• **TEXT SECTION**
He described a civil case wherein a laboratory tested a shipment of linear alkyl benzene (LAB) and found it was contaminated with “amphetamines and other unidentified substances.” After a year without resolution, the consignee of the shipment sold the lot at a loss and filed an insurance claim. The insurance company engaged Mr. Rowe, who found that the first analysis was simply erroneous. The only contaminant was water. Since a little water is normal in this situation, the shipping company was not at fault.
Then he discussed the exhumation of the body alleged to be, and alleged by others not to be, Jesse Woodson James. He showed a picture of the famous James in his coffin, looking dapper and well preserved. The picture was taken before he was buried. The picture showed no hematoma on the front of the head although Mr. James had been shot in the back of the head.

• **APPLY WHAT YOU READ**
[1] Transcribe the forensic cases passage from "He described a" up to and including "of the head.".
[2] In the forensic cases passage, what did Mr. Rowe find was the only contaminant in the shipment of linear alkyl benzene?
The lines that come next are separate material and are not part of the forensic cases passage.

• **ENTRIES PROVIDED**
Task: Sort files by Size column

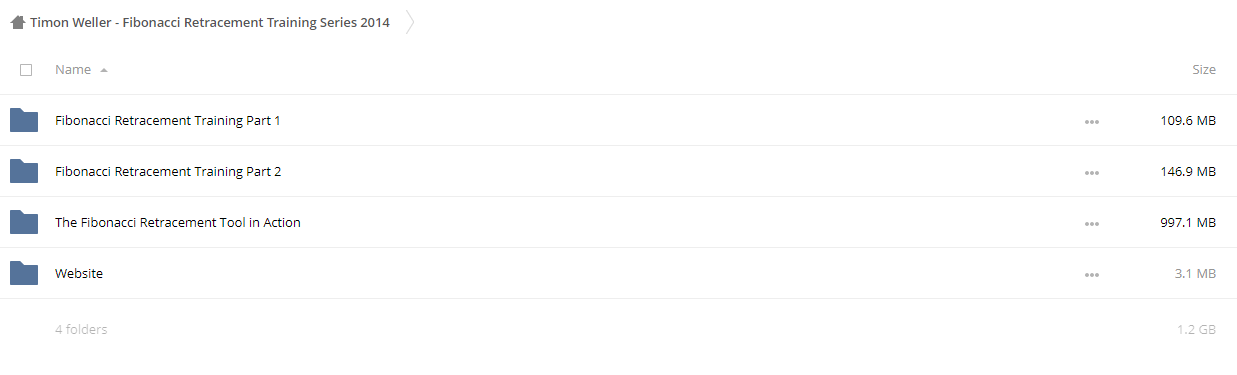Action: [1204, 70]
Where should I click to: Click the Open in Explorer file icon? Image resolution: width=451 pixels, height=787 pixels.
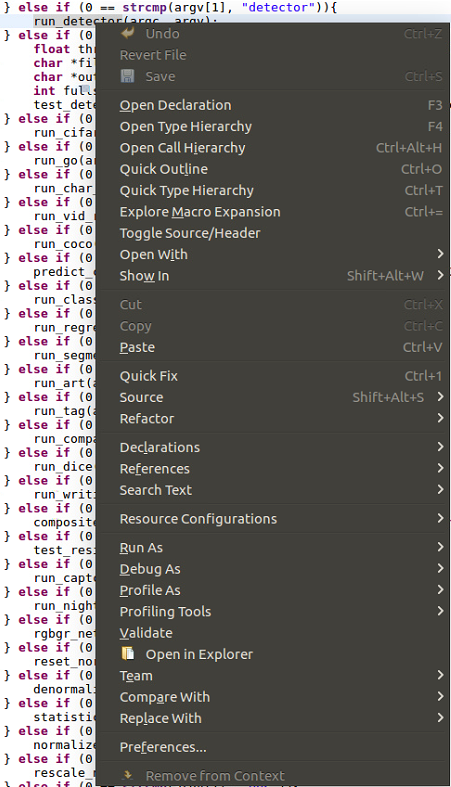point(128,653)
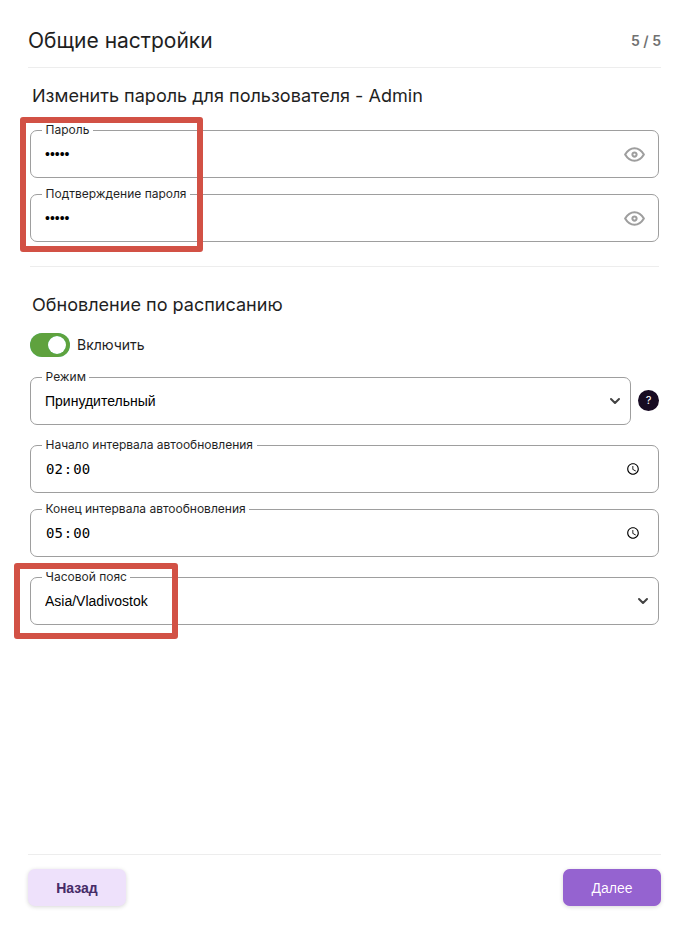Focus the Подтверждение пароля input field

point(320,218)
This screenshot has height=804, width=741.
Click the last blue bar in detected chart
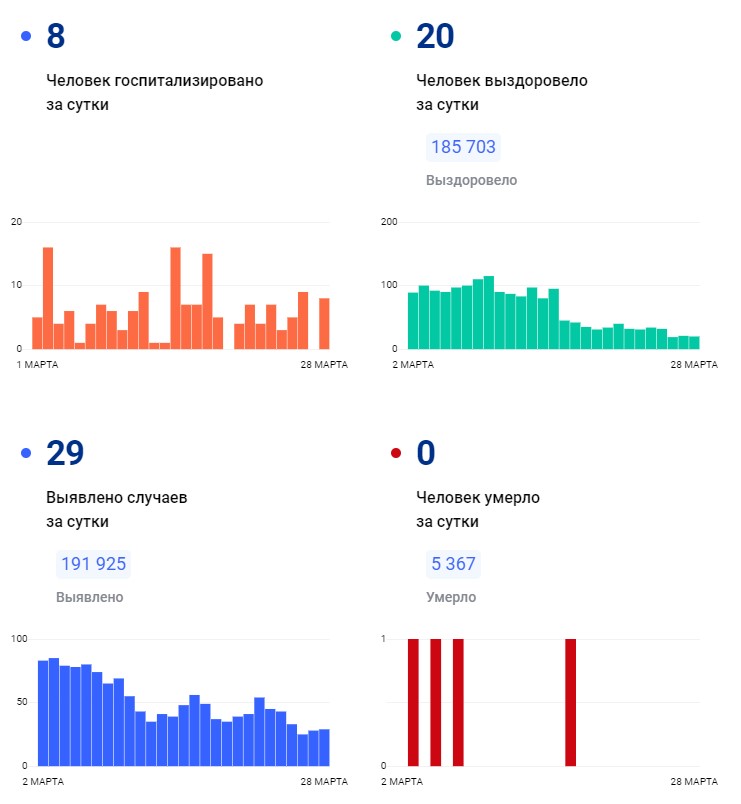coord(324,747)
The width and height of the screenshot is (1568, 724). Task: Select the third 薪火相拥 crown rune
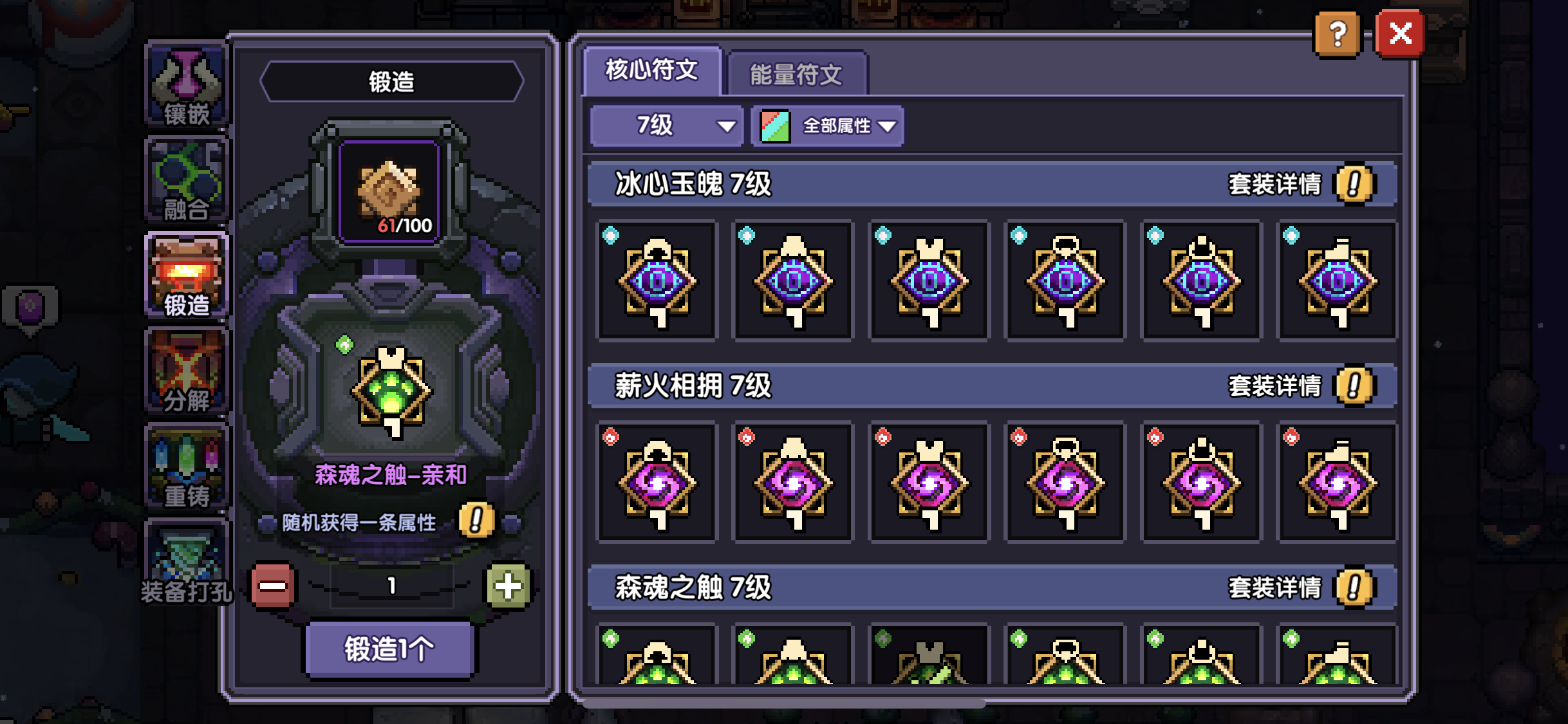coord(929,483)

• **ANSWERS TO THE TASKS**
[1]
He described a civil case wherein a laboratory tested a shipment of linear alkyl benzene (LAB) and found it was contaminated with “amphetamines and other unidentified substances.” After a year without resolution, the consignee of the shipment sold the lot at a loss and filed an insurance claim. The insurance company engaged Mr. Rowe, who found that the first analysis was simply erroneous. The only contaminant was water. Since a little water is normal in this situation, the shipping company was not at fault.
Then he discussed the exhumation of the body alleged to be, and alleged by others not to be, Jesse Woodson James. He showed a picture of the famous James in his coffin, looking dapper and well preserved. The picture was taken before he was buried. The picture showed no hematoma on the front of the head although Mr. James had been shot in the back of the head.

[2] Water was the only contaminant.